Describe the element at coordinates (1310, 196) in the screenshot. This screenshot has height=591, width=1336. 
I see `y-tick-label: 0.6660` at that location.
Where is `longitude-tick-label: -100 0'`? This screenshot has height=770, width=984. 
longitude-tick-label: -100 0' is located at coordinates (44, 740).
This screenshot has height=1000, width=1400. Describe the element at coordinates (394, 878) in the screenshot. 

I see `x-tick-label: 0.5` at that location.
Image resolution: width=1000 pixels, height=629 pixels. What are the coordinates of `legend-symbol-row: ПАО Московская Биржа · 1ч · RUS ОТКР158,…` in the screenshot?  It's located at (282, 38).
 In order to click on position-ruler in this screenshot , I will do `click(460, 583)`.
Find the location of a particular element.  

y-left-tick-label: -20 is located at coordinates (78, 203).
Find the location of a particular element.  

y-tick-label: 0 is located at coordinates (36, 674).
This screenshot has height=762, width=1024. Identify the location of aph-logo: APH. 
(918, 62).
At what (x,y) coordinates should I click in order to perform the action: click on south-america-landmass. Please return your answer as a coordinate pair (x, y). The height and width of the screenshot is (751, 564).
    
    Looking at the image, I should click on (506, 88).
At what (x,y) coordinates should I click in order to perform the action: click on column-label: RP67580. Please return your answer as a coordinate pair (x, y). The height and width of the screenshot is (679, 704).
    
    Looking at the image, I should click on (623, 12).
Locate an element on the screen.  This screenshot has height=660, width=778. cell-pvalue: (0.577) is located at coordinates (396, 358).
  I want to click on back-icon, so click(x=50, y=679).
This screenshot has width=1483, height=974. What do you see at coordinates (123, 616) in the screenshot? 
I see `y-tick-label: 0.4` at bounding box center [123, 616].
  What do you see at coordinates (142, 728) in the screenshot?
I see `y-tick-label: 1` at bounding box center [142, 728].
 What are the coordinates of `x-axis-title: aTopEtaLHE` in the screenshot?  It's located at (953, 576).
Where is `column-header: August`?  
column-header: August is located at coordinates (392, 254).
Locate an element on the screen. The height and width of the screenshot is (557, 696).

* _Problem description_:
Convert the entries above into a Markdown table with two columns, Row and Entry Line, putting each non-blank line in its own numbered row and leaving out blank lines.

* _Exercise result_:
| Row | Entry Line |
|---|---|
| 1 | Describe the element at coordinates (1310, 196) in the screenshot. This screenshot has height=591, width=1336.  |
| 2 | I see `y-tick-label: 0.6660` at that location. |
| 3 | Where is `longitude-tick-label: -100 0'`? This screenshot has height=770, width=984.  |
| 4 | longitude-tick-label: -100 0' is located at coordinates (44, 740). |
| 5 | This screenshot has height=1000, width=1400. Describe the element at coordinates (394, 878) in the screenshot.  |
| 6 | I see `x-tick-label: 0.5` at that location. |
| 7 | Image resolution: width=1000 pixels, height=629 pixels. What are the coordinates of `legend-symbol-row: ПАО Московская Биржа · 1ч · RUS ОТКР158,…` in the screenshot?  It's located at (282, 38). |
| 8 |  In order to click on position-ruler in this screenshot , I will do `click(460, 583)`. |
| 9 | Find the location of a particular element.   |
| 10 | y-left-tick-label: -20 is located at coordinates (78, 203). |
| 11 | Find the location of a particular element.   |
| 12 | y-tick-label: 0 is located at coordinates (36, 674). |
| 13 | This screenshot has height=762, width=1024. Identify the location of aph-logo: APH.  |
| 14 | (918, 62). |
| 15 | At what (x,y) coordinates should I click in order to perform the action: click on south-america-landmass. Please return your answer as a coordinate pair (x, y). The height and width of the screenshot is (751, 564). |
| 16 |     Looking at the image, I should click on (506, 88). |
| 17 | At what (x,y) coordinates should I click in order to perform the action: click on column-label: RP67580. Please return your answer as a coordinate pair (x, y). The height and width of the screenshot is (679, 704). |
| 18 |     Looking at the image, I should click on (623, 12). |
| 19 | Locate an element on the screen.  This screenshot has height=660, width=778. cell-pvalue: (0.577) is located at coordinates (396, 358). |
| 20 |   I want to click on back-icon, so click(x=50, y=679). |
| 21 | This screenshot has width=1483, height=974. What do you see at coordinates (123, 616) in the screenshot?  |
| 22 | I see `y-tick-label: 0.4` at bounding box center [123, 616]. |
| 23 |   What do you see at coordinates (142, 728) in the screenshot? |
| 24 | I see `y-tick-label: 1` at bounding box center [142, 728]. |
| 25 |  What are the coordinates of `x-axis-title: aTopEtaLHE` in the screenshot?  It's located at (953, 576). |
| 26 | Where is `column-header: August`?   |
| 27 | column-header: August is located at coordinates (392, 254). |
| 28 | Locate an element on the screen. The height and width of the screenshot is (557, 696). |